И она так ласково взглянула на меня, что
—Вот-вот, — сказал я. — Тут нам и аминь. Посмотрите на меня. Один из искуснейших художников мира. У кого еще была такая техника? Разве что у Рубенса в его лучшие времена. Я бы мог показать вам написанный мною глаз... женский глаз, который побьет все, что создал Рубенс. Маленькое чудо, сотворенное кистью! И если бы мне не повезло, я провел бы всю жизнь за подобными фокусами. На радость миллионерам и крысикам. Но я спасся. Как — одному Богу известно. Выпал из трамвая. Потерял билет и добродетель. Вы не поверите, ваша милость: почти все, что я сделал за последнее время, технически немногим лучше экзерсисов любой девицы после шести уроков в хорошей школе. Дикая, несуразная мазня. Разница в том, что моя мазня — о чем-то, это результат опыта, а делать то, что делают дилетанты... все равно, что высвистывать задом «Энни Лорри» {44} сквозь замочную скважину. Может, это и требует техники, — но стоит ли оно труда? Я к тому веду, ваша милость, почему бы не заняться настоящим делом? Пошевелить мозгами, я хочу сказать — поработать головой. Почему бы не поразмыслить немного? Сесть и спросить себя, к чему и о чем все это.
44
Песенка, популярная в Англии в 1930-е годы.
И тут оба они, глядя на меня с таким христианским всепрощением, что я был готов выложить им чуть не всю правду, заговорили разом:
—О мистер Джимсон, не кажется ли вам... конечно, я всего лишь дилетантка... что интеллектуализм в искусстве таит в себе большую опасность?

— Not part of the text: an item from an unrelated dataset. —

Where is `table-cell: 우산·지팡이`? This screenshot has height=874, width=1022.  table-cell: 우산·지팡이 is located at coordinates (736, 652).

—Разрушает эстетическое чувство, — грохотал сэр Уильям. — Не кажется ли вам, мистер Джимсон, что величие французских импрессионистов, таких, как Мане и Моне, зиждется на их отказе от классических канонов?
—О Боже, — сказал я. — Послушай их только, Боже! Ну не душки ли они?.. Да разве Мане и Моне не развивали свои теории до тех пор, пока с неба не пошел розовый дождь и не покраснела трава?.. А разве Писсарро не разрубил деревья на стеклянные осколки? А Сёра не пропустил свою старую матушку через мясорубку, а потом накатал на линолеум? Чем, по-вашему, занимался Сезанн — играл в крестики и нолики, как торгаши-портретисты из Королевской академии? Четырнадцать высокоблагородных нулей за крест кавалера ордена Британской империи. О Господи! — сказал я; они были так вежливы, так милы, ягнятки, им было сто раз наплевать на мои слова. Все, что я говорил, отскакивало от них, как медь оркестра Армии спасения от купола собора Святого Павла. Они были так богаты, так любили своих ближних, что прощали все и вся: человека — раньше, чем он раскроет рот, поступок — раньше, чем он свершится, лишь бы это не касалось их самих.
—О Боже милосердный! — сказал я. — Что, вы думаете, делал я всю свою жизнь — играл кистью и красками в бирюльки? Как, по-вашему, друзья, — воззвал я к их лучшим чувствам, — кто перед вами: полоумный, у которого полно вшей в рубахе и не хватает шариков в голове (это была стрела в нежное сердце леди), плут и обманщик, который потратил пятьдесят лет своей жизни, получая ничто за ничто и пинок в зад вместо процентов на вложенный капитал (это для здравого смысла сэра Уильяма), или человек, который кое-что понимает в своем деле?